Return every line from the one with "Task: Insert a link into the comment" through the one with "Screen dimensions: 1568x753", inclusive, exactly as it appears below.
(Entries supplied begins)
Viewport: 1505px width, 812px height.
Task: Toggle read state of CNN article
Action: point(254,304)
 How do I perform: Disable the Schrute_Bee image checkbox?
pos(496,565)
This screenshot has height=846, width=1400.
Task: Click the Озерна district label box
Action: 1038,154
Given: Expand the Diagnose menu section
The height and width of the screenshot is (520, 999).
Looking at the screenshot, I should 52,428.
(Entries supplied ends)
(Entries supplied begins)
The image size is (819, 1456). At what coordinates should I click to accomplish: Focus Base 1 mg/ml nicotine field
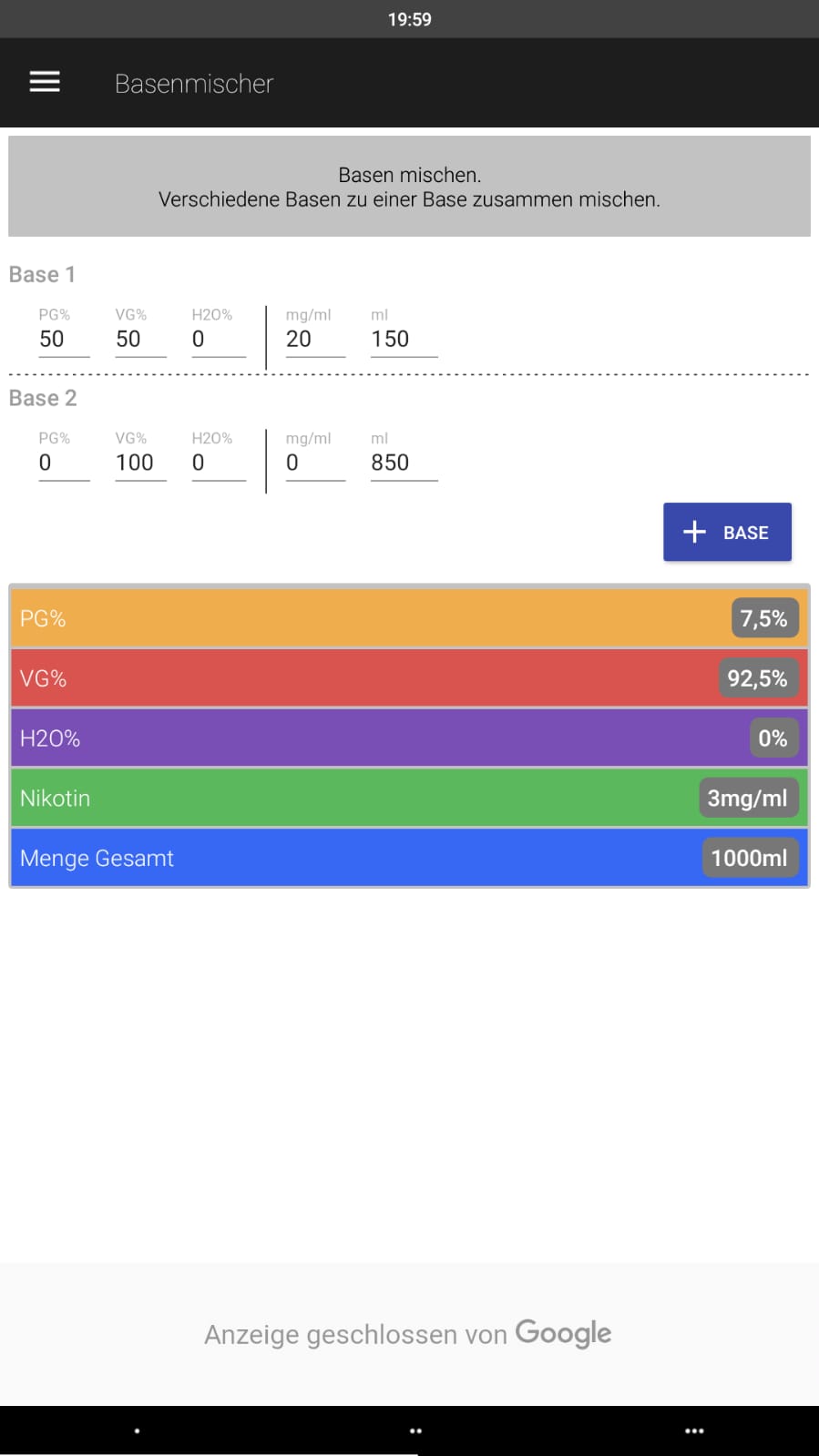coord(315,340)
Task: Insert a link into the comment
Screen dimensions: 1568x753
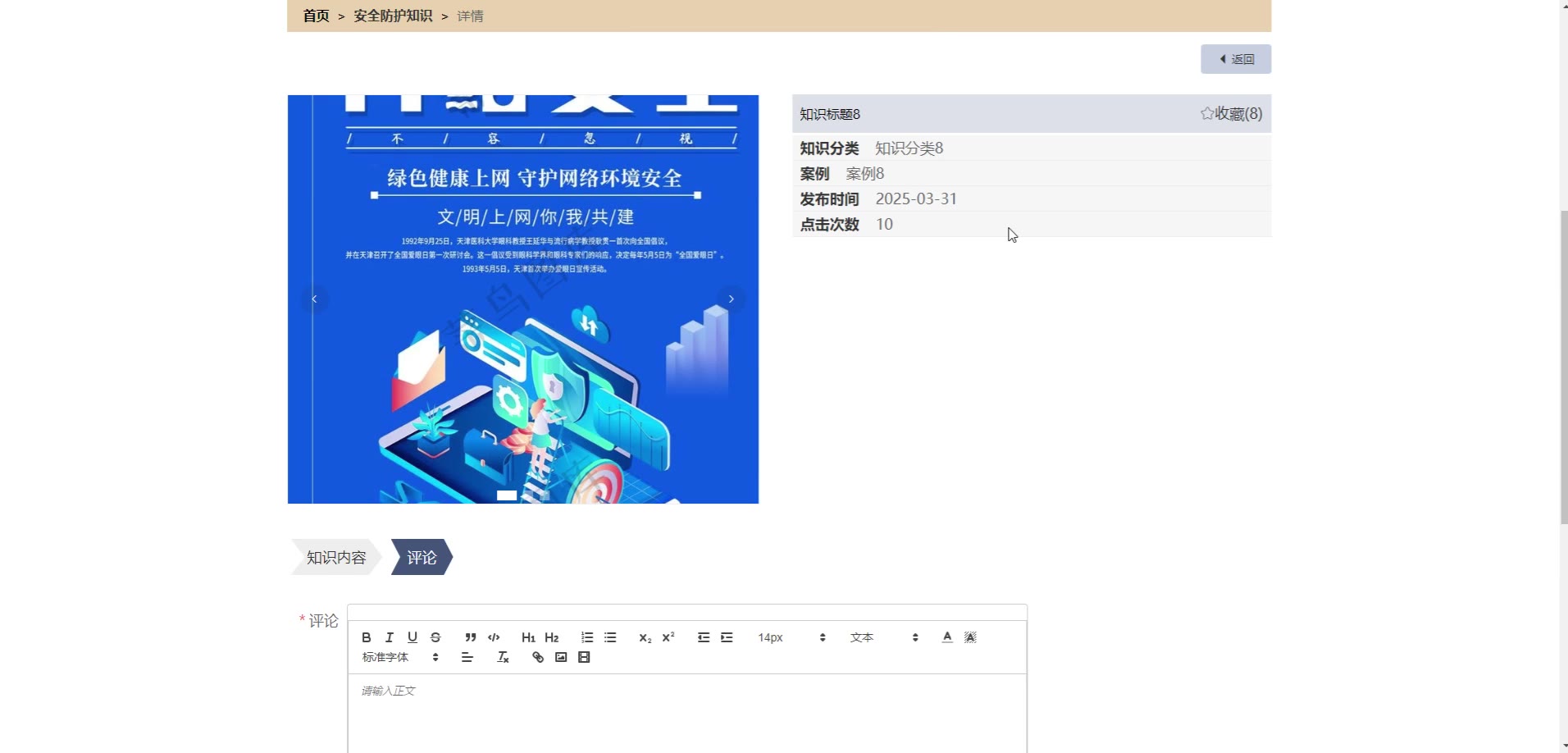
(Entries supplied ends)
Written answer
Task: Insert a link into the comment
Screen dimensions: 1568x753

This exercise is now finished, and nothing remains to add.